State television said Defence Minister Daoud Rajha and Assad's brother-in-law Assef Shawkat, the deputy defence minister, had been killed in a "terrorist bombing" and pledged to wipe out "criminal gangs".
A Syrian security source confirmed Shawkat, 62, - a pillar of Assad's rule - was killed and said intelligence chief Hisham Bekhtyar was wounded. State television said Interior Minister Mohammad Ibrahim al-Shaar had also been wounded in the blast, according to Reuters..
The men form the core of a military crisis unit led by Assad to take charge of crushing the revolt and the authorities immediately appointed a new defence minister, Fahad Jassim al-Freij, previously the armed forces' chief of staff, to avoid appearing paralyzed by the attack.
Assad has not appeared in public since the attack or made any statement, but sources with knowledge of the situation said he was not at the meeting where it took place.
The explosion appeared to be part of a coordinated assault on the fourth day of fighting in the capital which rebel fighters have called the "liberation of Damascus".
Five explosions were heard later on Wednesday close to the base of the elite 4th armored division, led by Assad's brother Maher, residents said. The division has been instrumental in confronting dissent, quelling protests in Deraa, Homs and Idlib.

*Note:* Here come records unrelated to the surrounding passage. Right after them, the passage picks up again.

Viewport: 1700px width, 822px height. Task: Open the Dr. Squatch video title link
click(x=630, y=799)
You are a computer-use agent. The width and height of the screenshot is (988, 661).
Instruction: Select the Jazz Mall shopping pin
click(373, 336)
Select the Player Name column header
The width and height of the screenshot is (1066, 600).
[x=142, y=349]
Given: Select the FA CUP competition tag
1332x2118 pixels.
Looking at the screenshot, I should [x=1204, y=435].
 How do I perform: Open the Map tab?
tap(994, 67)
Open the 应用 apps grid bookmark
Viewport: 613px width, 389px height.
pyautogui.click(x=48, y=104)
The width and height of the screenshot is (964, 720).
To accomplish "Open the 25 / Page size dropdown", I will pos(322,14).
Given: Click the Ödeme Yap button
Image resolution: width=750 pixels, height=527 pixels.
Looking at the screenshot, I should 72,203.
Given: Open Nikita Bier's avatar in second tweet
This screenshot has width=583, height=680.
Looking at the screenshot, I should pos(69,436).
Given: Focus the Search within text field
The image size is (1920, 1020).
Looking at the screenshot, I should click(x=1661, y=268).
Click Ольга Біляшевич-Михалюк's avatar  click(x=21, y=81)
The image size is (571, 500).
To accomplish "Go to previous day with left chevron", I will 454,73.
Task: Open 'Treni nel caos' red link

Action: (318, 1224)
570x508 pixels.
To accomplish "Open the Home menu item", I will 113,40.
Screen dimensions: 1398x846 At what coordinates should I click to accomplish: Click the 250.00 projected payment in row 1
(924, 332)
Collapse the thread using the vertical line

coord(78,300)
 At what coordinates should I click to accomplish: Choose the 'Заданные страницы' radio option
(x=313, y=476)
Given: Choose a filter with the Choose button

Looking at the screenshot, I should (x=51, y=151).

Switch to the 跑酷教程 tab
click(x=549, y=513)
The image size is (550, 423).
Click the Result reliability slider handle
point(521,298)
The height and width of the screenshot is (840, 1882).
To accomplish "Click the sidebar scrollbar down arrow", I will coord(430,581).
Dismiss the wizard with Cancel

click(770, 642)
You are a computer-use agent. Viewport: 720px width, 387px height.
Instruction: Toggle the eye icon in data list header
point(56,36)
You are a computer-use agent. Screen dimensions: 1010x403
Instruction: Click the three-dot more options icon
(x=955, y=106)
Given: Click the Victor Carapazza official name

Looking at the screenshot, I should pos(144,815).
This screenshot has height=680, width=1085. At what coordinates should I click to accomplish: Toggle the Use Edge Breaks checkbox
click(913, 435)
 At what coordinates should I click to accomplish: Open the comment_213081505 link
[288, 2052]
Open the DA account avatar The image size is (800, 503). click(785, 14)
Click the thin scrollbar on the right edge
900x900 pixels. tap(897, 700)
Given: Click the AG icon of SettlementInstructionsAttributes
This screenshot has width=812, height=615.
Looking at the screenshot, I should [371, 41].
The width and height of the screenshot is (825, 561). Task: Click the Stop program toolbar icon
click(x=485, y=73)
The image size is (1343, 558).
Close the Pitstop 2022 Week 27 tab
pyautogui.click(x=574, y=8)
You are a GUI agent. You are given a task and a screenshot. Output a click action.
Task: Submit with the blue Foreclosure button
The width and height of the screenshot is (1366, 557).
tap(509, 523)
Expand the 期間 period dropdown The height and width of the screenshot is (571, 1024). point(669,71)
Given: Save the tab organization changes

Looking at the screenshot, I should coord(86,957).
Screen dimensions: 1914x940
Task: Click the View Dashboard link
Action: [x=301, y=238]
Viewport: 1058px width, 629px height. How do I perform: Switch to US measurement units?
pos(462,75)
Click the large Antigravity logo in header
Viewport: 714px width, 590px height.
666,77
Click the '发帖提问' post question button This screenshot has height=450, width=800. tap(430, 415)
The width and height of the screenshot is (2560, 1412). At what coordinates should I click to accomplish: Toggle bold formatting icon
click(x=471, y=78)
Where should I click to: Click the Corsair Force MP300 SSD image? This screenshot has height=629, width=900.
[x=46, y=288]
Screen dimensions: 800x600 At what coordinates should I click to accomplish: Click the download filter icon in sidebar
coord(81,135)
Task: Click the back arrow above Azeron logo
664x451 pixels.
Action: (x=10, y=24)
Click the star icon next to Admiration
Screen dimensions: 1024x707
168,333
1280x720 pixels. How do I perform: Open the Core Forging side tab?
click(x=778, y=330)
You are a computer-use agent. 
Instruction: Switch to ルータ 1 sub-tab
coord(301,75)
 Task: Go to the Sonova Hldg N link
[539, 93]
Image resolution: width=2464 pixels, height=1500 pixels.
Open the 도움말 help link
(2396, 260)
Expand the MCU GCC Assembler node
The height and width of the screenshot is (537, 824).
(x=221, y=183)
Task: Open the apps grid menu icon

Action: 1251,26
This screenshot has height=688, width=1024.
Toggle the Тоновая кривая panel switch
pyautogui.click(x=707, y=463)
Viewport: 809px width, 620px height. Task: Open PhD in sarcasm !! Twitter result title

Rebels say they have brought reinforcements from outside the city to end four decades of rule by the Assad family by attacking the power base of the ruling elite for the first time.
Republican Guard troops sealed off the Shami hospital near the site of the explosion at the security meeting, activists said. An army statement issued after the blast said Syria was "more determined than ever to confront all forms of terrorism and chop off any hand that harms national security".
An army barracks near the "palace of the people", a huge Soviet-style complex overlooking the city from the western district of Dummar, came under rebel fire around 7.30 a.m. (0030 EDT), activists and a resident said.
"I could hear the sound of small arms fire, and explosions are getting louder and louder from the direction of the barracks," Yasmine, an architect, said by telephone from Dummar.
Dummar is a secure area containing many auxiliary installations for the presidential palace and the barracks is just hundreds of meters from the palace itself.
Two rebel groups claimed the attack on the security meeting.
"This is the volcano we talked about, we have just started," said Qassim Saadedine, a spokesman for the Free Syrian Army, a group of army defectors and Sunni youths.
Liwa al-Islam, an Islamist rebel group whose name means "The Brigade of Islam", said it had carried out the attack after weeks of planning and gave a different version of events.
"Our men managed to plant improvised explosives in the building for the meeting. We had been planning this for over a month," a spokesman for the group, who asked to be identified as Abu Ammar, said by telephone.
State television said earlier that it was a suicide bombing.
"The terrorist explosion which targeted the national security building in Damascus occurred during a meeting of ministers and a number of heads of (security) agencies," it said.
Fighting also erupted overnight in the southern neighborhoods of Asali and Qadam, and Hajar al-Aswad and Tadamun - mainly Sunni Muslim districts housing Damascenes and Palestinian refugees.
Assad and the ruling elite belong to the minority Alawite sect, an offshoot of Shi'ite Islam that has held power in Syria since a 1963 coup.
It has endured more than a year of rebellion but recent high level defections signaled support beginning to fall away.
Two Syrian brigadier-generals were among 600 Syrians who fled from Syria to Turkey overnight, a Turkish official said on Wednesday, bringing the number of Syrian generals sheltering in Turkey to 20, including a retired general.